PROVIDED MATERIAL:
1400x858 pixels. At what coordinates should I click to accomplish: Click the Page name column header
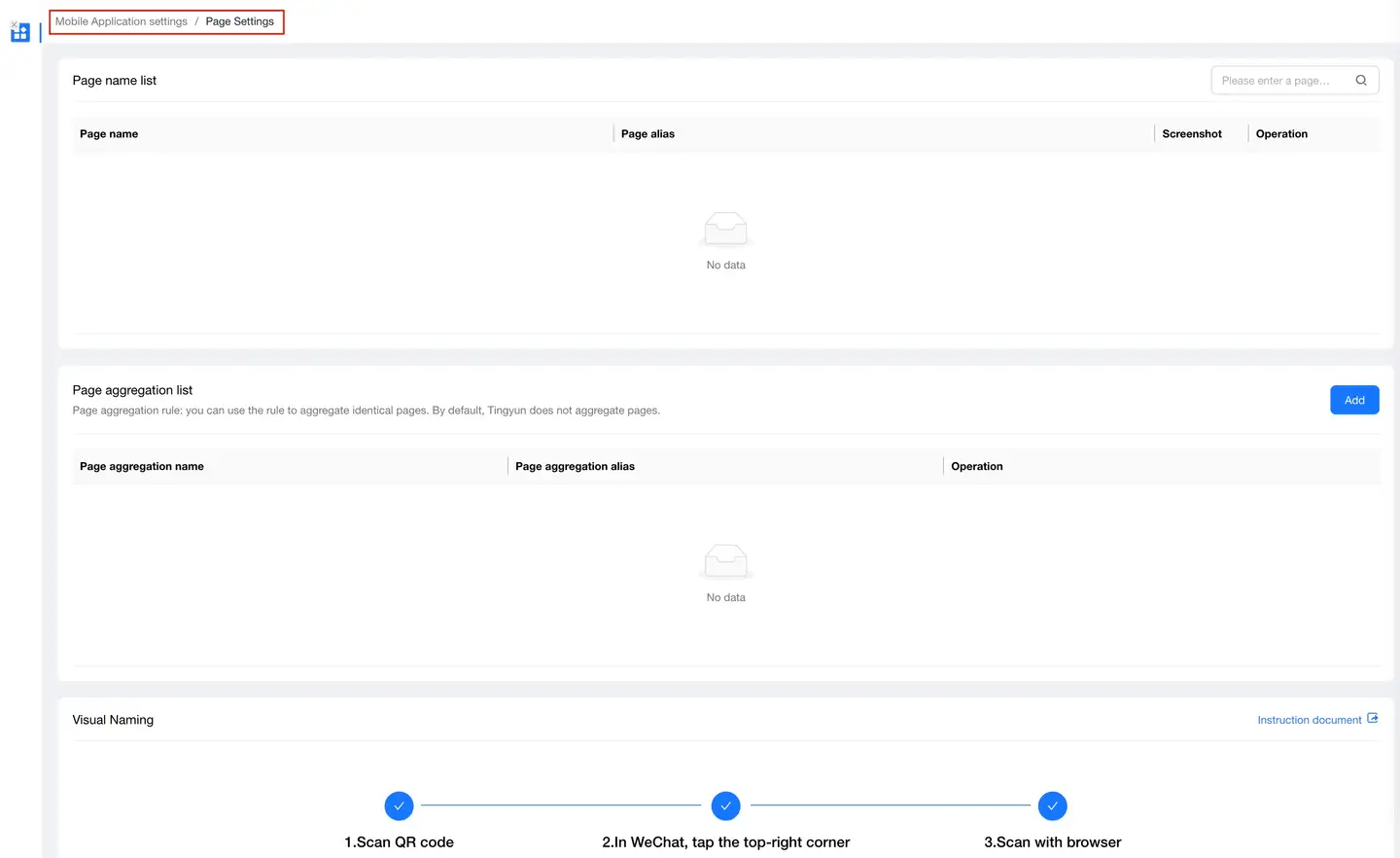point(109,134)
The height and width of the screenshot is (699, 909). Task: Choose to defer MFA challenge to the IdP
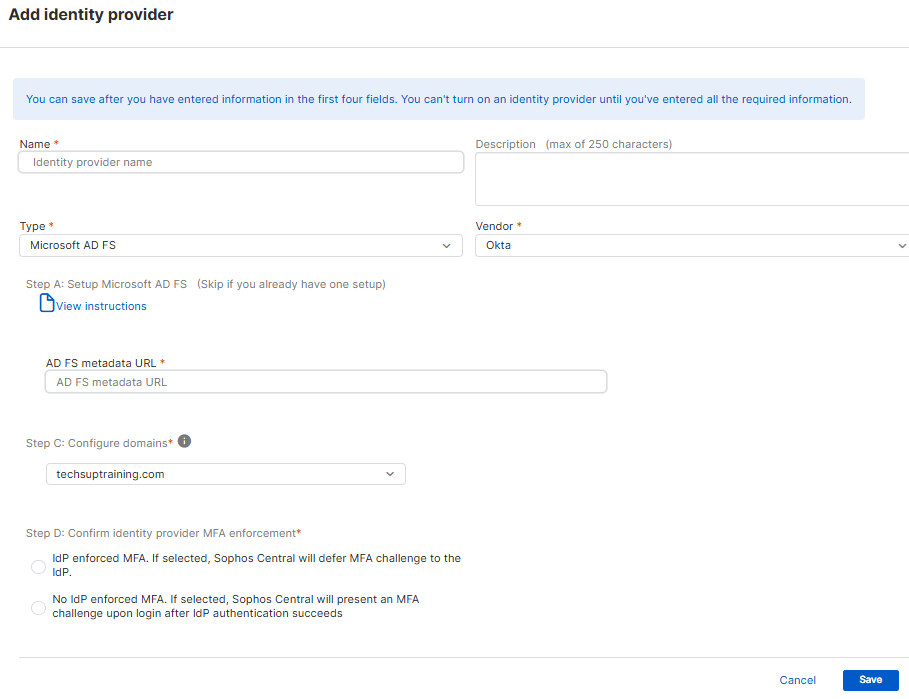click(37, 566)
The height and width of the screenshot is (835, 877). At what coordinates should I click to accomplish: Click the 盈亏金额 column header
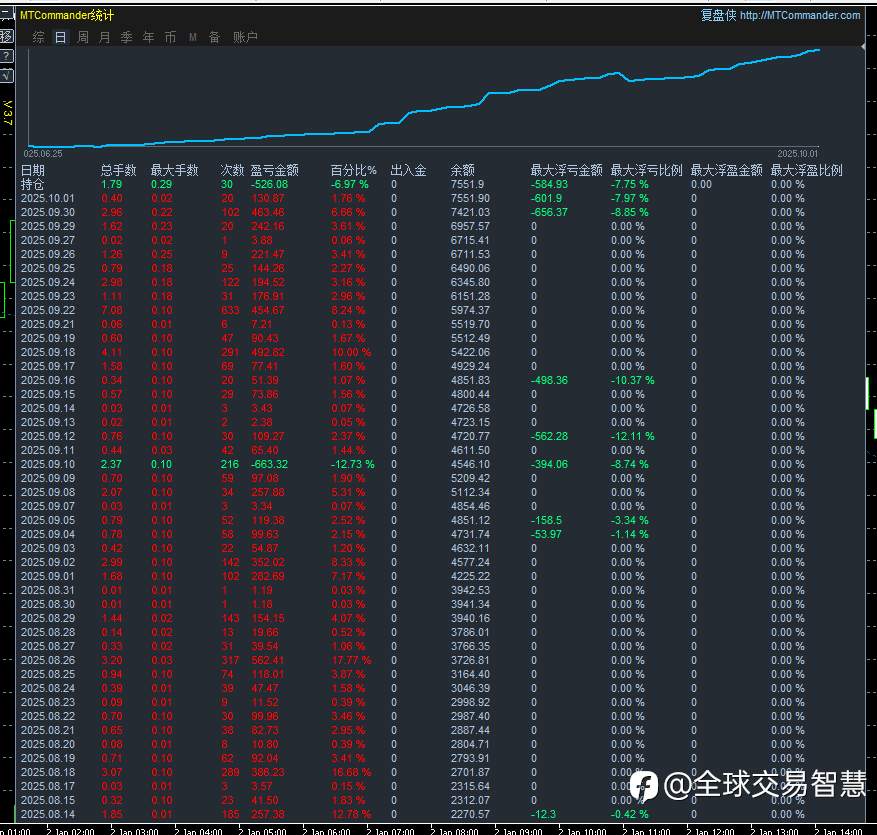[274, 170]
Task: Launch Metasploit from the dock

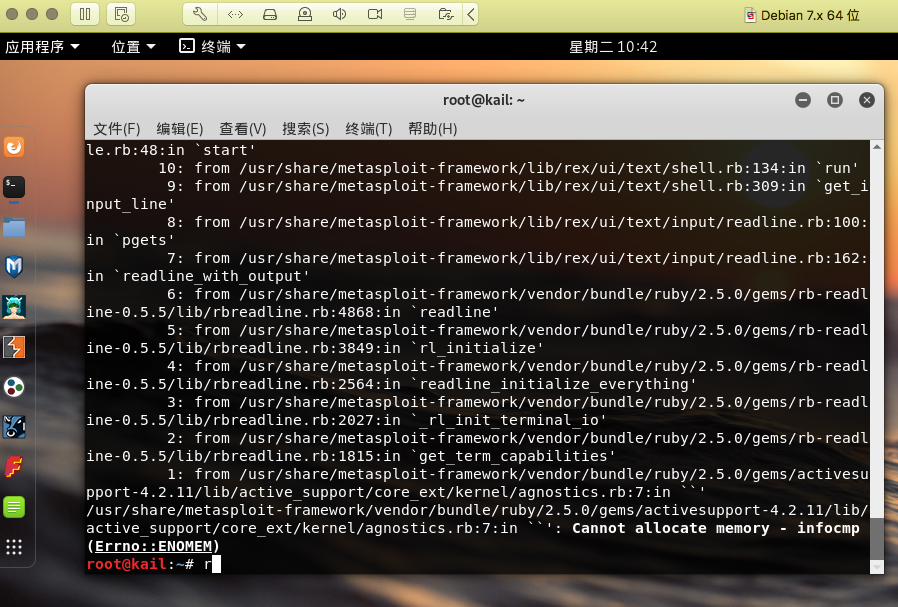Action: click(x=14, y=267)
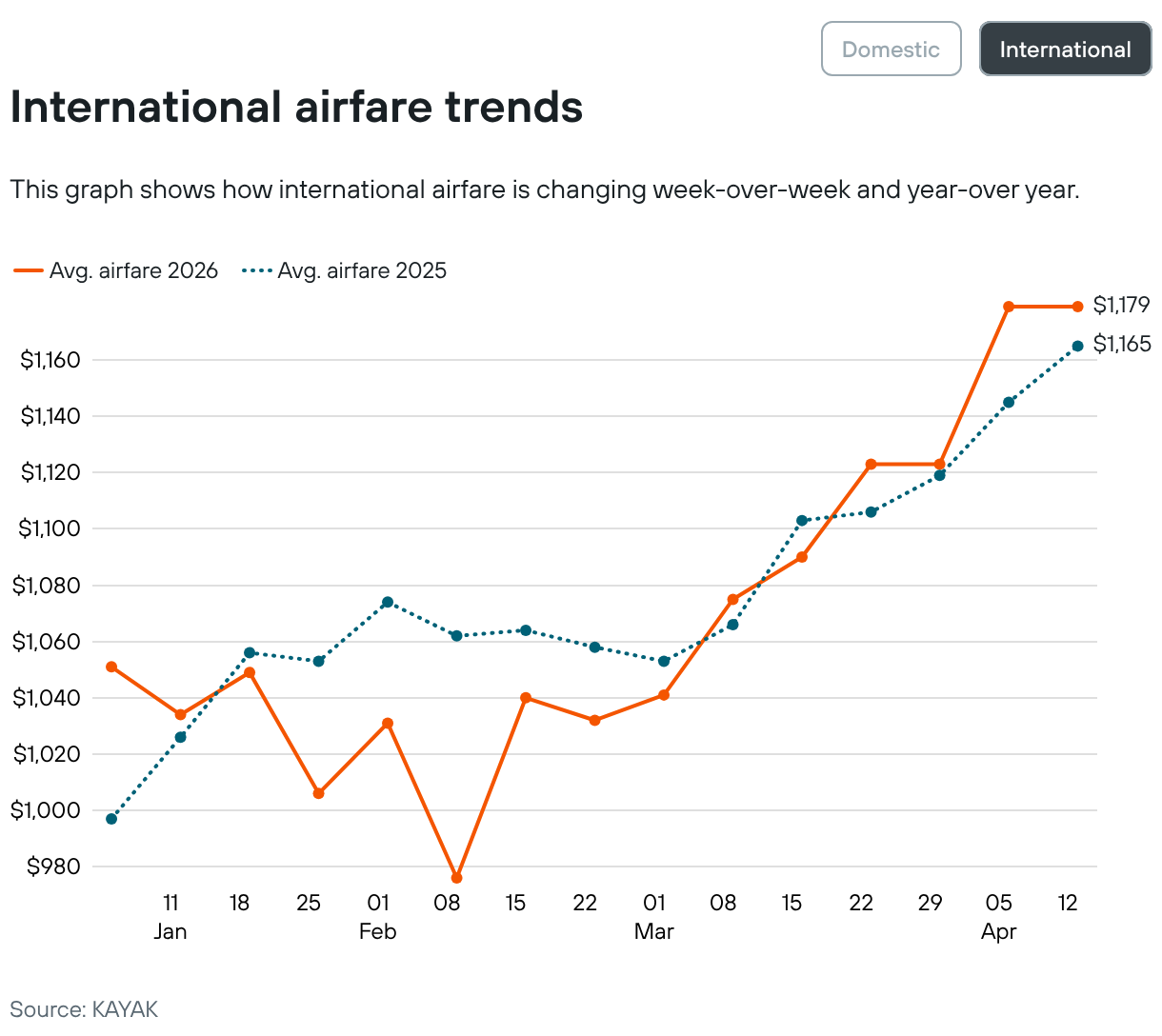Select the International tab
Image resolution: width=1162 pixels, height=1036 pixels.
tap(1065, 50)
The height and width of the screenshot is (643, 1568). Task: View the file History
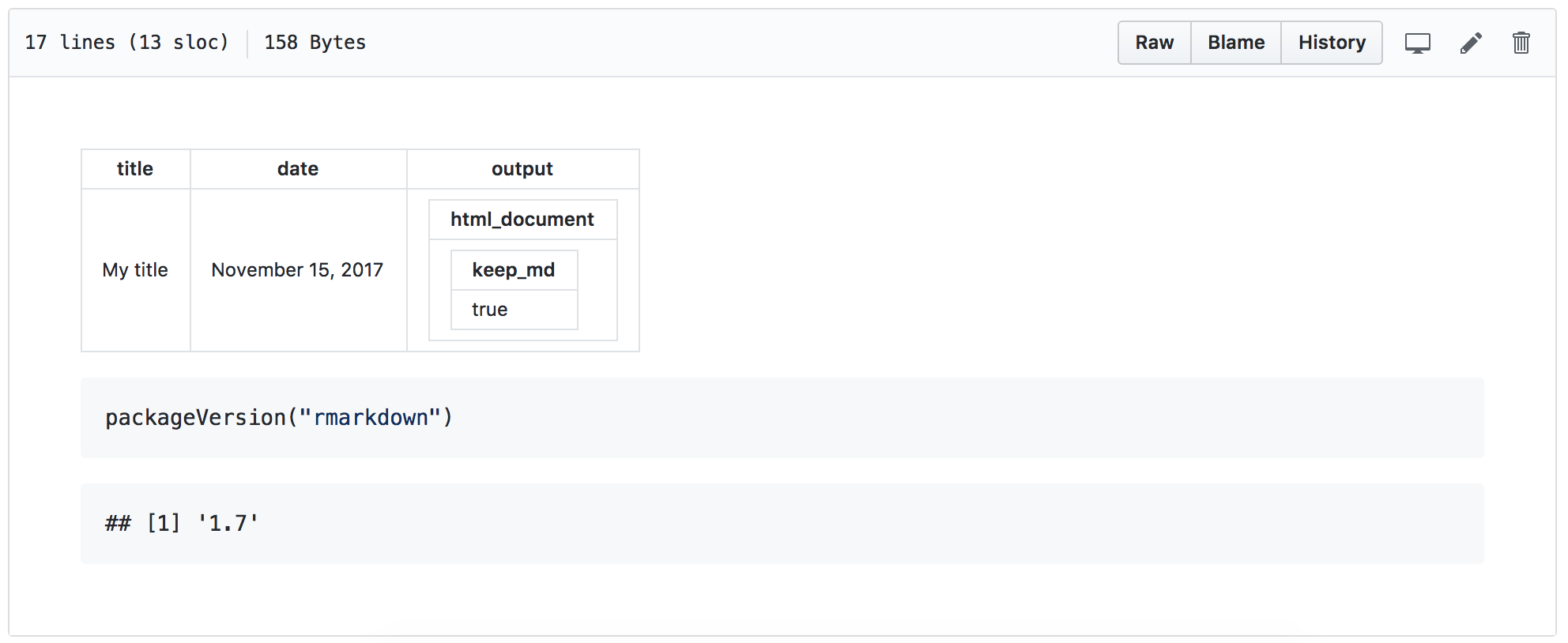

EXERCISE DIRECTIONS: Copy out the text of every record above word for word, leaving out the pictures.

SOLVED EXERCISE:
1400x858 pixels. At what coordinates should I click to accomplish: Click the Page name column header
point(109,134)
The height and width of the screenshot is (699, 909). Task: Choose to defer MFA challenge to the IdP
click(37, 566)
The height and width of the screenshot is (835, 877). At what coordinates should I click to accomplish: Click the 盈亏金额 column header
[274, 170]
Task: Launch Metasploit from the dock

Action: click(x=14, y=267)
Select the International tab
Image resolution: width=1162 pixels, height=1036 pixels.
tap(1065, 50)
The height and width of the screenshot is (643, 1568). Task: View the file History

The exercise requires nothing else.